Havelock Island offers the best dive sites in the Andaman islands. Getting to Havelock Island from Port Blair can be done by frequent boats that ferry travelers to and fro. Elephant beach is located on the North-eastern part of Havelock island (one of the many islands that comprise of the island chain off Great Andaman). It’s a popular tourist destination known for its pristine sands, crystal waters, and sea waves. Accessible by boat and foot, it’s a short 10 km from the market. Scuba diving at Elephant beach presents the opportunity to swim among the varied aquatic life – from pipe fish and crabs to eagle rays. The colorful reef bursts with life as the many fish and juvenile shrimp busy themselves with their daily routine. The depth goes down to 12 m with snappers and barracuda habiting the deeper waters.
Apart from Elephant beach, Havelock island offers many, many scuba diving sites. Each unique with respect to the sights it offers, difficulty level and depth reached.
The most popular sites are The Wall (intermediate level, sights include critters, reef fish, hunting pelagic, schools of snappers), Seduction Point (famous for rocks with staghorn corals), Barracuda city (interaction with sea turtles can take place, intermediate level), Mac Point (all levels, swimming with dugongs can take place), Aquarium (beginner level, popular for the colourful schools of fishes) and Lighthouse (all levels, night diving).
Neil Island is a small island (13.7 km²) in southern Andamans. Despite its small size, the island has an immense amount to offer divers of all experience levels. The most popular sites are Margherita’s Mischief (suitable for all level, calm and crystal waters, sights include Pufferfish, Dugongs, Blue-spotted stingrays, and Yellow Snappers), K Rock (perfect for all levels, a huge volcanic rock that is home to Butterflyfish, Sweetlips, Soldierfish, and Snappers), Bus Stop (suitable for all levels, has a sandy bottom with small reefs). Among others, Port Blair also has diving sites but they tend to be more crowded.
Chidiya Tapu is another amazing dive site not far from Port Blair.
Although dive sites in the Andamans are accessible all year long, January to May is when the seas are the calmest and visibility the highest. Diving during September to November is fantastic due to the biomass and spawning that occurs on the reef however, the winds are still strong enough to cause dives further out in the sea to get cancelled. Scuba diving in the Andamans has something to offer for everyone!
5) Glass-Bottom Boat Ride
A postcard-worthy island, Jolly Buoy is just off the coast of Port Blair and accessible by boat from Wandoor beach dock. The white sand is comfortingly warm and the crystal waters wave invitingly. A glass bottom boat is used to get to the shore of Jolly Buoy. Jolly Buoy Island, and the neighboring Red Skin Island, is a part of the Mahatma Gandhi National Park and is therefore protected well – allowing the native species to thrive without much human interference – and making the surroundings even more beautiful.

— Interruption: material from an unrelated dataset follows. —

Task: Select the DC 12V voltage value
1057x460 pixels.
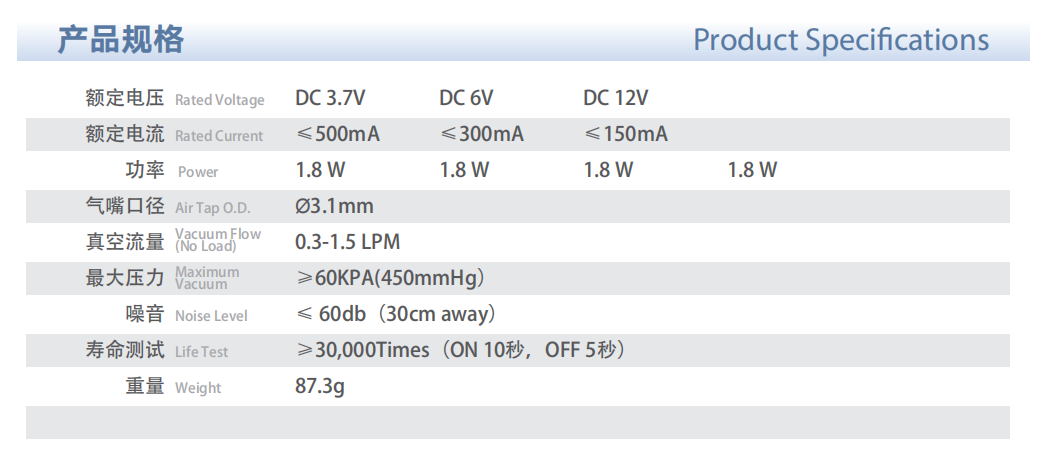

The glass bottom boat allows visitors to witness the wonder beneath their feet. Zebra fish darting through the multi-colored corals, some even witness schools of fish weaving through the coral and other aquatic flora. The Shore of Jolly Buoy Island is extremely clean – littered only with the dry, twisted trunks of trees. Fringed by a dense forest, the island is a strictly no plastic and no littering zone – enforced well by the authorities.
Jolly Buoy Island is closed for six months from May to November. Given its protected status, a forest permit is required to visit along with the ticket. Valid photo ID must be carried for this. It is recommended that visitors carry their own food and drink as the island doesn’t have any such accommodations.